Literature DB >> 29020726

MergeReference: A Tool for Merging Reference Panels for HLA Imputation.

Seungho Cook1, Buhm Han1.   

Abstract

Recently developed computational methods allow the imputation of human leukocyte antigen (HLA) genes using intergenic single nucleotide polymorphism markers. To improve the imputation accuracy in HLA imputation, it is essential to increase the sample size and the diversity of alleles in the reference panel. Our software, MergeReference, helps achieve this goal by providing a streamlined pipeline for combining multiple reference panels into one.

Entities:  

Keywords:  human leukocyte antigens; major histocompatibility complex

Year:  2017        PMID: 29020726      PMCID: PMC5637342          DOI: 10.5808/GI.2017.15.3.108

Source DB:  PubMed          Journal:  Genomics Inform        ISSN: 1598-866X


Introduction

Human leukocyte antigen (HLA) in the major histocompatibility complex (MHC) region is an important genetic factor for a wide range of human diseases, such as type 1 diabetes [1] and rheumatoid arthritis [2, 3]. In association studies of HLA, it is essential to investigate the high-resolution genotypes of HLA genes. However, genotyping HLA alleles in a large number of samples can be prohibitively expensive due to the high HLA typing cost. To overcome this challenge, imputation approaches have been recently developed to impute HLA alleles from intergenic single nucleotide polymorphism (SNP) data [4-6]. These approaches, of which SNP2HLA [4] is widely used, can impute high-resolution HLA alleles efficiently and have been utilized in a number of large-scale fine-mapping HLA analyses of diseases [1-3, 7, 8]. Although the use of imputation approaches has become prevalent, imputation errors can always be present. To reduce imputation errors, it is often necessary to use a large reference panel that can capture diverse HLA alleles. Both the size of the panel and the diversity of alleles can increase if we can use multiple reference panels at the same time. However, in current HLA imputation frameworks, there is no streamlined pipeline for simultaneously utilizing multiple reference panels. In this study, we present a software package, MergeReference, that merges multiple reference panels in SNP2HLA [4] format into a single panel for HLA imputation. By merging multiple reference panels of similar ethnicities, we can increase both the sample size and the allele diversity of the panel and therefore improve the imputation accuracy. We compared the performance of the Pan-Asian reference panel [9], the Korean reference panel [10], and the merged reference panel generated by our software by masking and imputing the HLA alleles in the HapMap [11] Asian dataset. The merged panel achieved an average 4-digit accuracy of six HLA genes of 93.9%, whereas the Pan-Asian and the Korean panels had 86.6% and 91.5% accuracy rates, respectively, demonstrating that the simultaneous use of multiple reference panels improves the accuracy. MergeReference is freely available at http://software.buhmhan.com/MergeReference.

Methods

MergeReference

MergeReference is a software package that merges multiple reference panels for HLA imputation. We assume that the panels are in SNP2HLA format [4]. MergeReference consists of the following four steps (Fig. 1). Although these steps are for merging two panels, merging more than two panels can be done straightforwardly by repeatedly applying the same procedure to pairs of panels until all panels are merged into one.
Fig. 1.

The four steps of MergeReference for merging two panels into one. SNP, single nucleotide polymorphism; HLA, human leukocyte antigen.

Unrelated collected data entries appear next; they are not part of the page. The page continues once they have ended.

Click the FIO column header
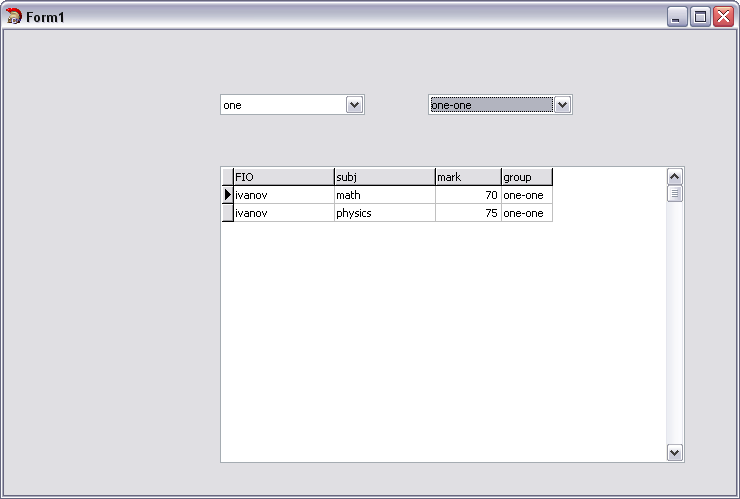(x=283, y=177)
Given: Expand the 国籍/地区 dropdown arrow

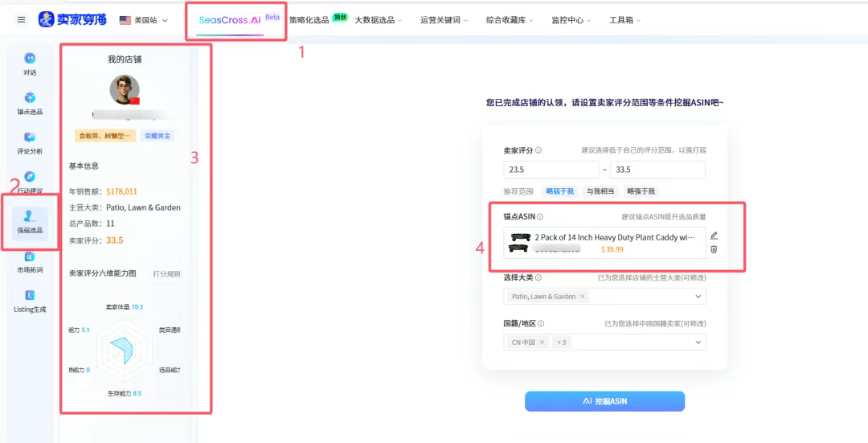Looking at the screenshot, I should 698,343.
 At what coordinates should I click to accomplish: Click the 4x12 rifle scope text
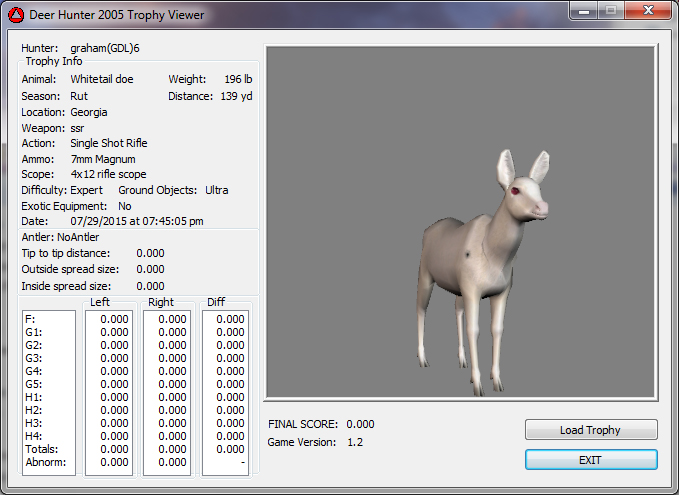tap(108, 174)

Step 1. Extracting SNP and HLA allele data

Given two reference panels to be merged, we extract SNP data from them using PLINK [12]. Then, we extract HLA genotype information from the reference panel. Because each allele in an HLA gene is coded as a binary marker in SNP2HLA format, extracting HLA allele information requires the examination of the entire set of binary markers for an HLA gene. We use our Python script to perform this extraction.

Step 2. Combining SNP data

In this step, we combine the SNP data of the two panels. First, we select overlapping SNPs that exist in both panels. An alternative approach would be to keep all SNPs as partially missing data. However, in this alternative approach, the missing values in this step will be automatically imputed in step 4 and will be used as reference data in the imputation. Because using imputed data as reference data can degrade the performance, we avoided this alternative approach. Second, we check and correct the strand flips of the SNPs between the two panels. For A/T and G/C SNPs with strand flips that are difficult to detect, we use frequency information.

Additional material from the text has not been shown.